- EXERCISE INSTRUCTIONS: Write out only the lines from the start of the entries up to and including the line with "The height and"; please skip the pictures.

*** THE INPUT

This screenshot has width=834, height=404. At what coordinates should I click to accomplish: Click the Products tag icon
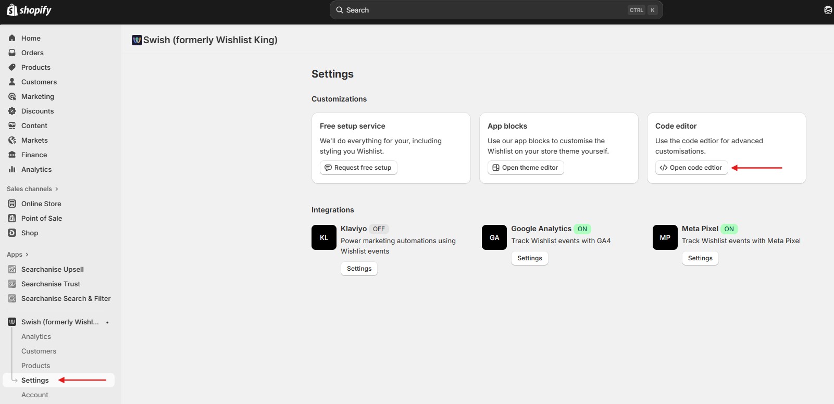tap(12, 67)
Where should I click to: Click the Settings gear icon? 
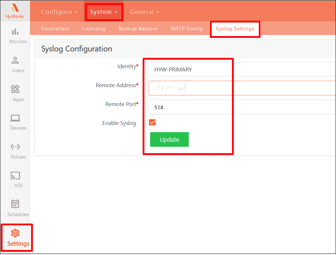pos(15,233)
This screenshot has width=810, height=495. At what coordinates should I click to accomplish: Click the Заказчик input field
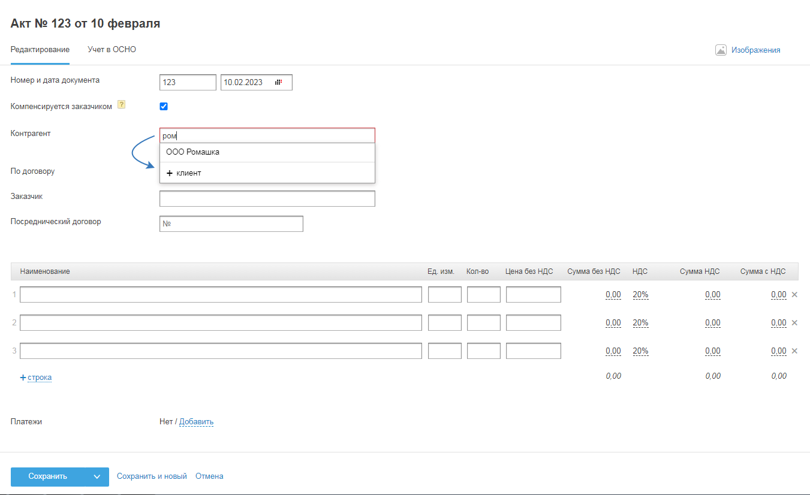tap(267, 198)
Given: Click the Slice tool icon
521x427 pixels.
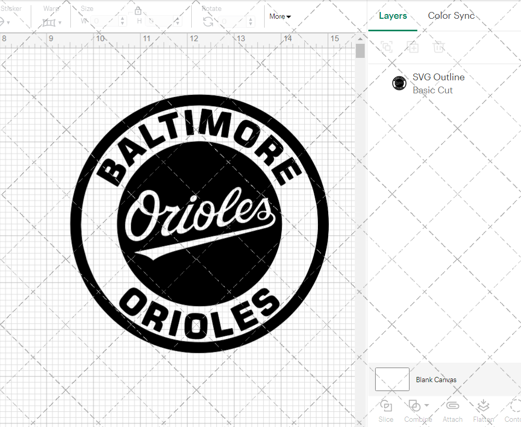Looking at the screenshot, I should click(x=386, y=406).
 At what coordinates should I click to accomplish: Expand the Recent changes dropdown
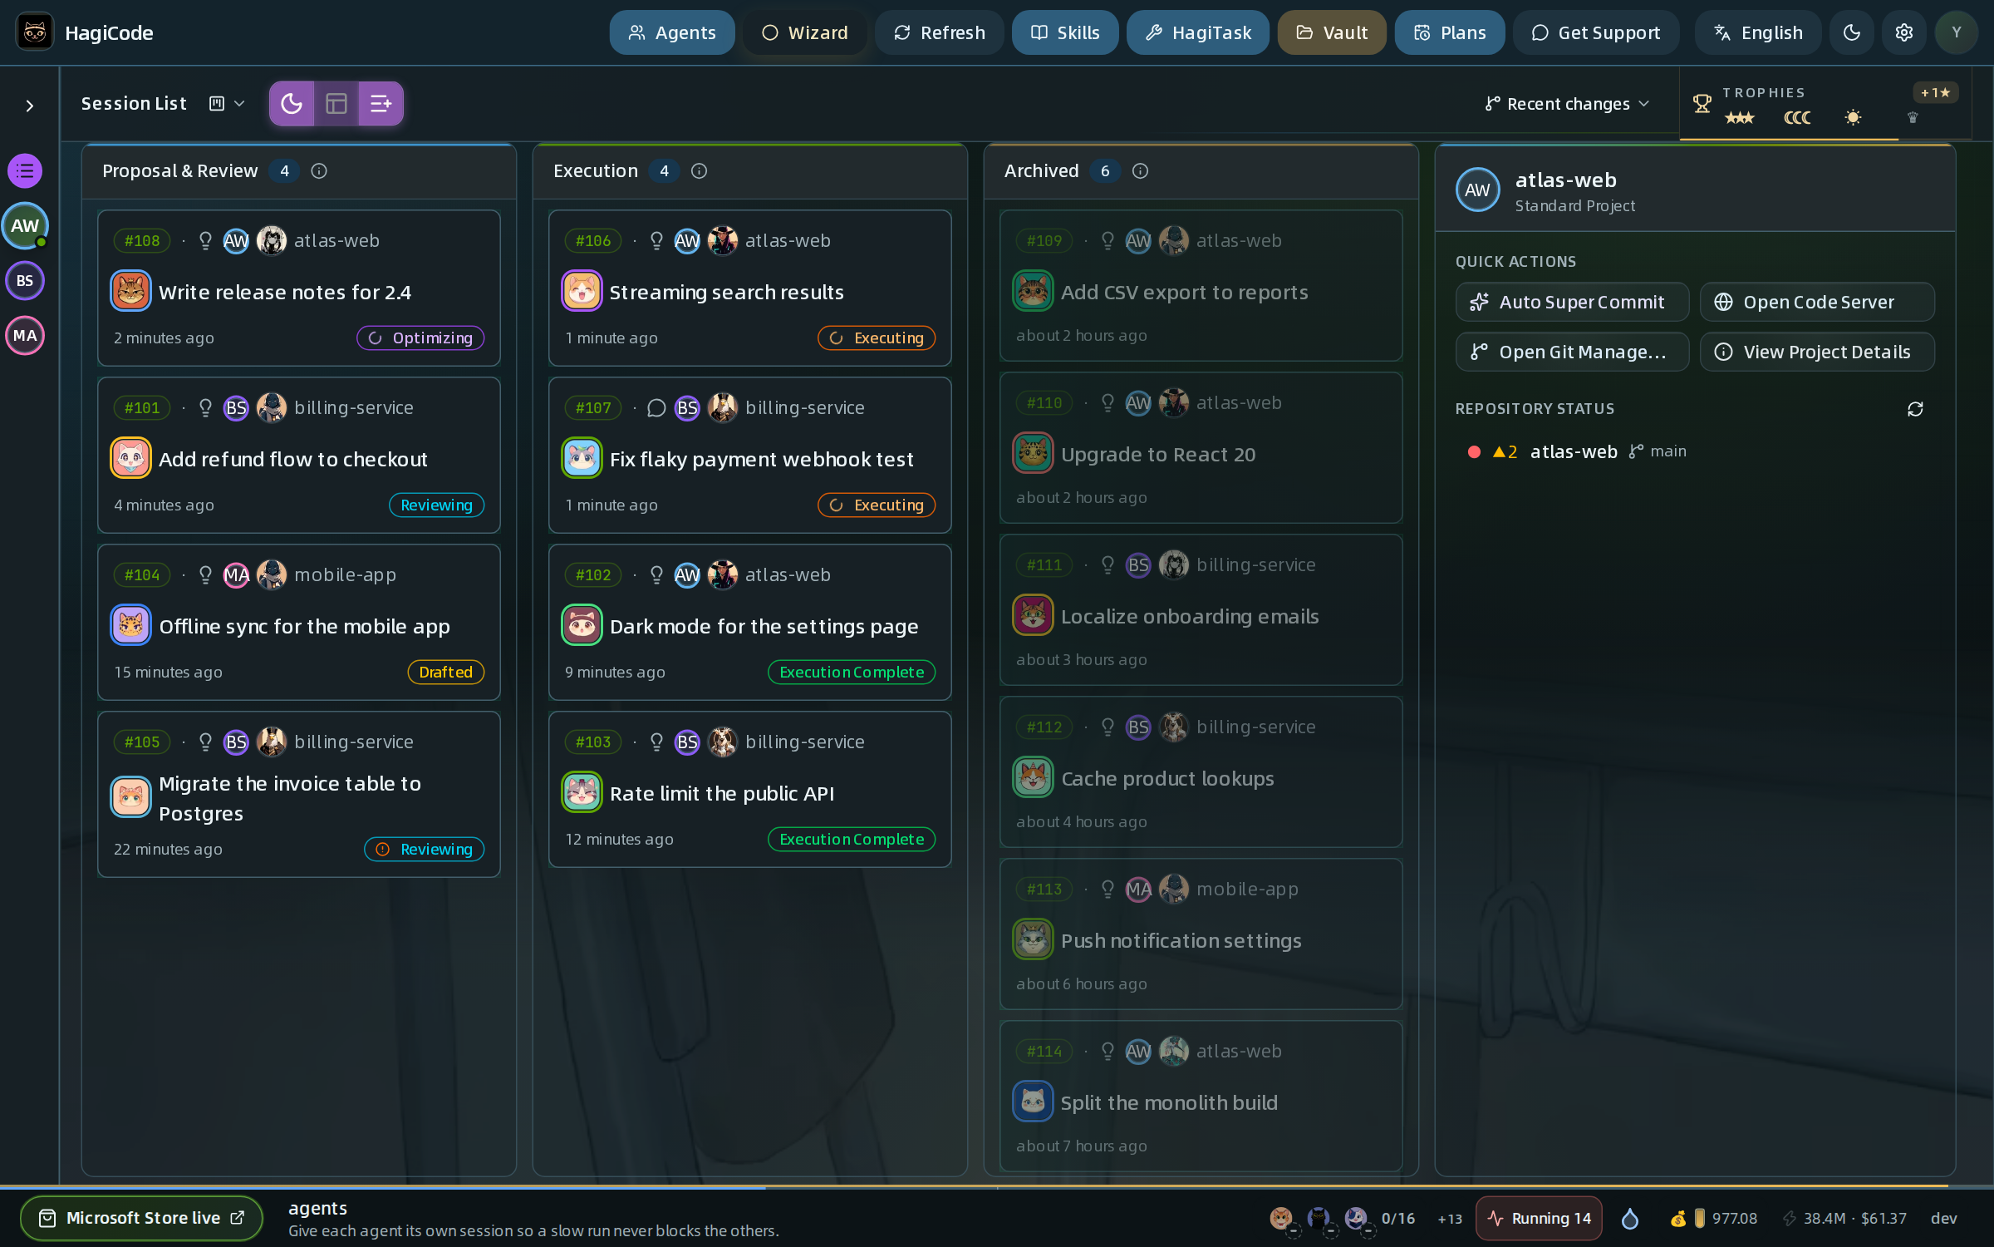(x=1567, y=104)
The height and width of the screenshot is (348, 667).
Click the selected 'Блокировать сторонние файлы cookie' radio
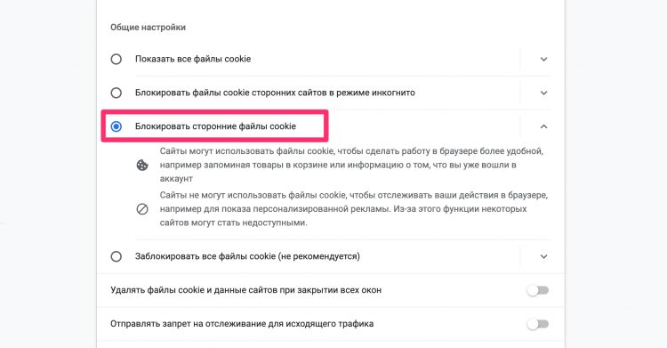(117, 126)
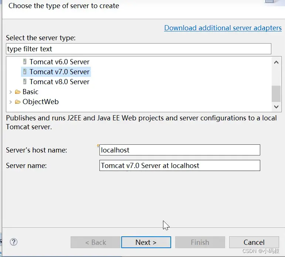The width and height of the screenshot is (285, 257).
Task: Click the content assist lightbulb beside host name
Action: (x=98, y=145)
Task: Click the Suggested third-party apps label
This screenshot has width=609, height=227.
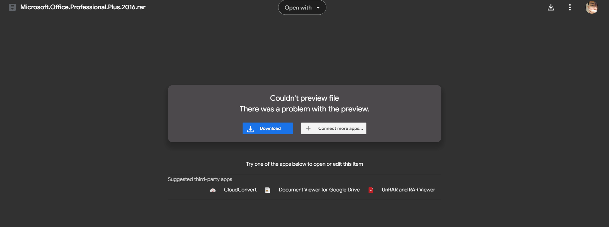Action: tap(200, 179)
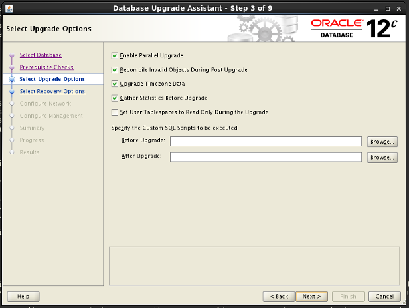Viewport: 409px width, 308px height.
Task: Toggle Recompile Invalid Objects During Post Upgrade
Action: click(115, 70)
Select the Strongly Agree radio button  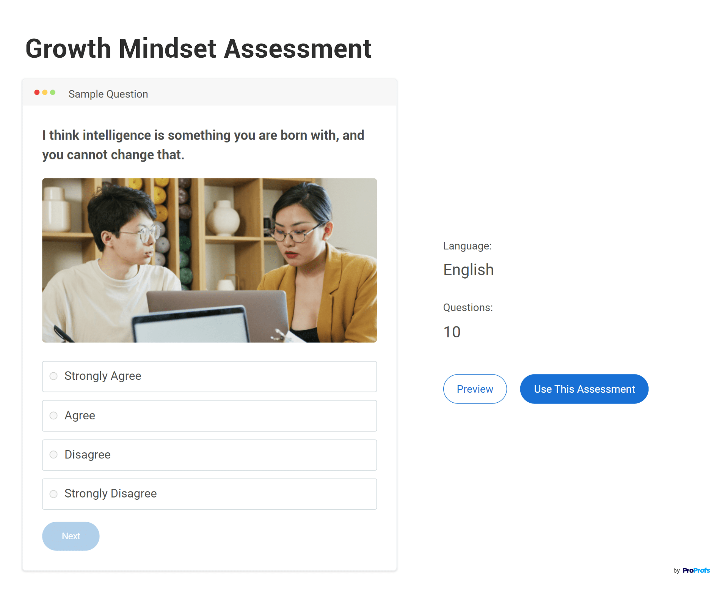click(53, 376)
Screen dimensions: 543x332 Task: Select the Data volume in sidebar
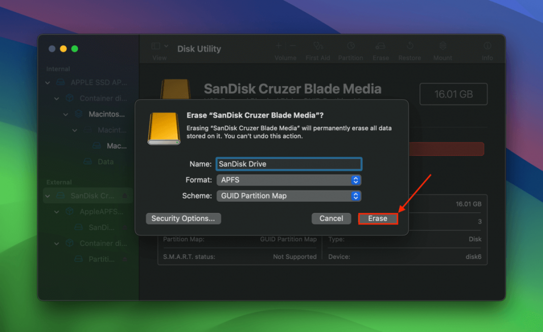coord(105,161)
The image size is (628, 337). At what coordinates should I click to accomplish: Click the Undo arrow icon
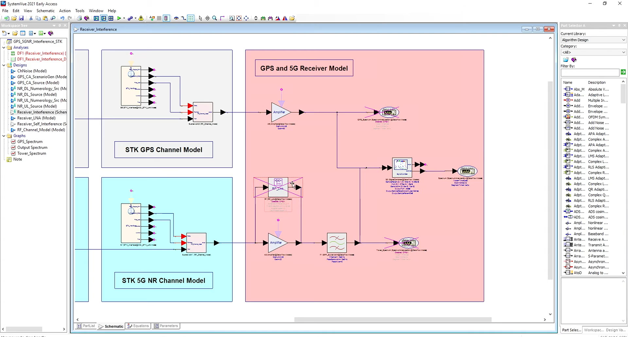[x=62, y=18]
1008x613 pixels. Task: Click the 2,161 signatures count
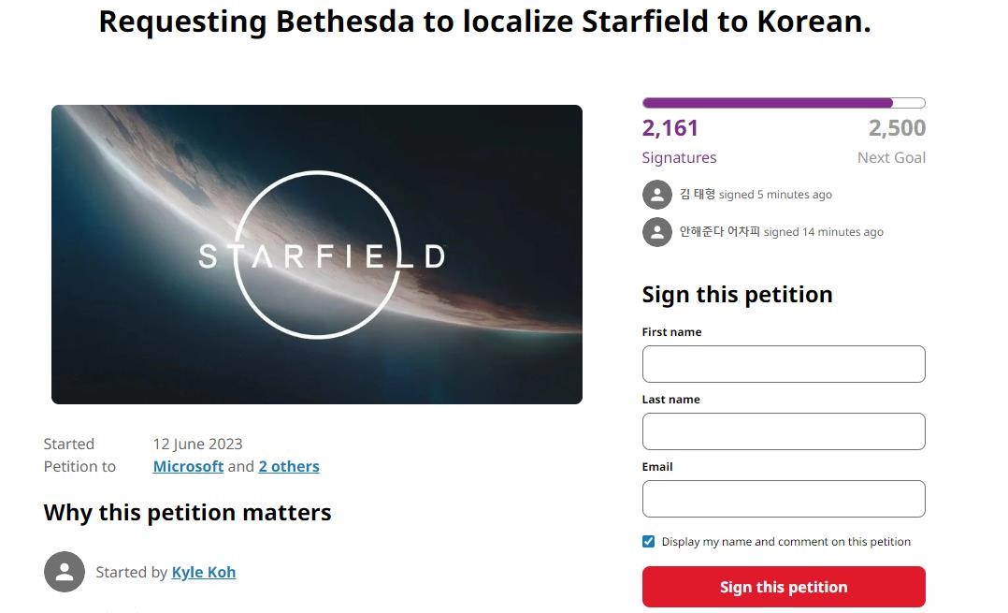pos(670,128)
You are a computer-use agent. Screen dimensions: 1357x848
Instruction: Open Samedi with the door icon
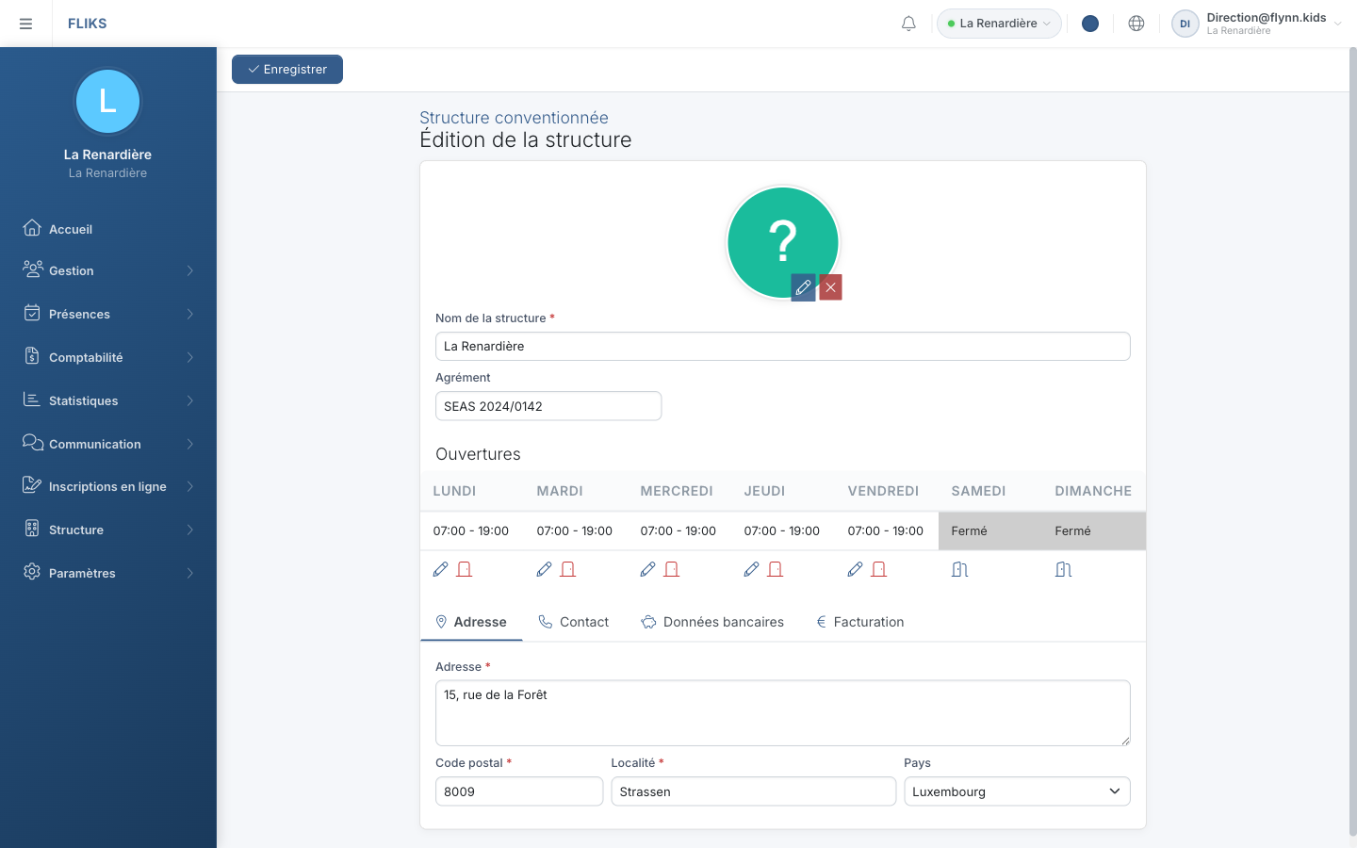(x=960, y=569)
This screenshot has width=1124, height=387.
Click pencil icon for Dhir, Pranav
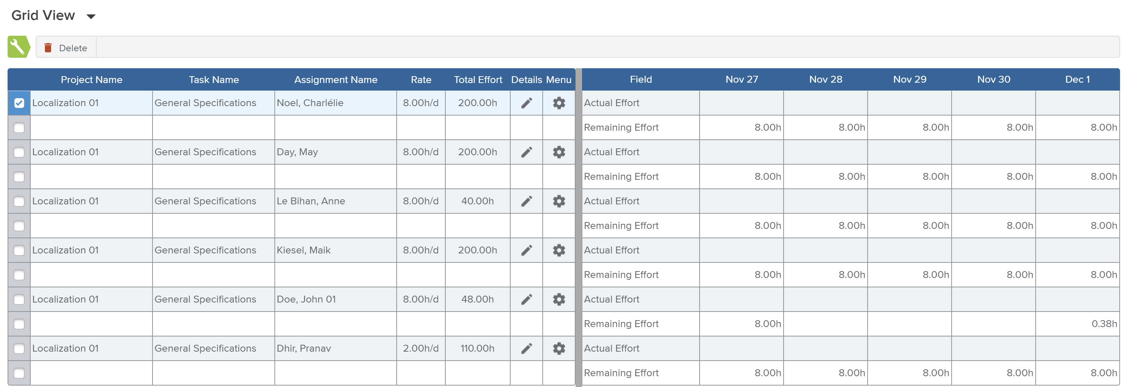tap(526, 348)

******

- PROBLEM SOLUTION:
This screenshot has width=834, height=404. At what coordinates should I click to accomplish: Click the Products tag icon
tap(12, 67)
Where should I click to: Click the Settings gear icon? 
pos(15,233)
This screenshot has width=810, height=495. At what coordinates should I click to accomplish: Click the Заказчик input field
tap(267, 198)
Given: Click the Slice tool icon
521x427 pixels.
Looking at the screenshot, I should click(x=386, y=406).
 At what coordinates should I click to accomplish: Expand the Recent changes dropdown
(x=1567, y=104)
The height and width of the screenshot is (348, 667).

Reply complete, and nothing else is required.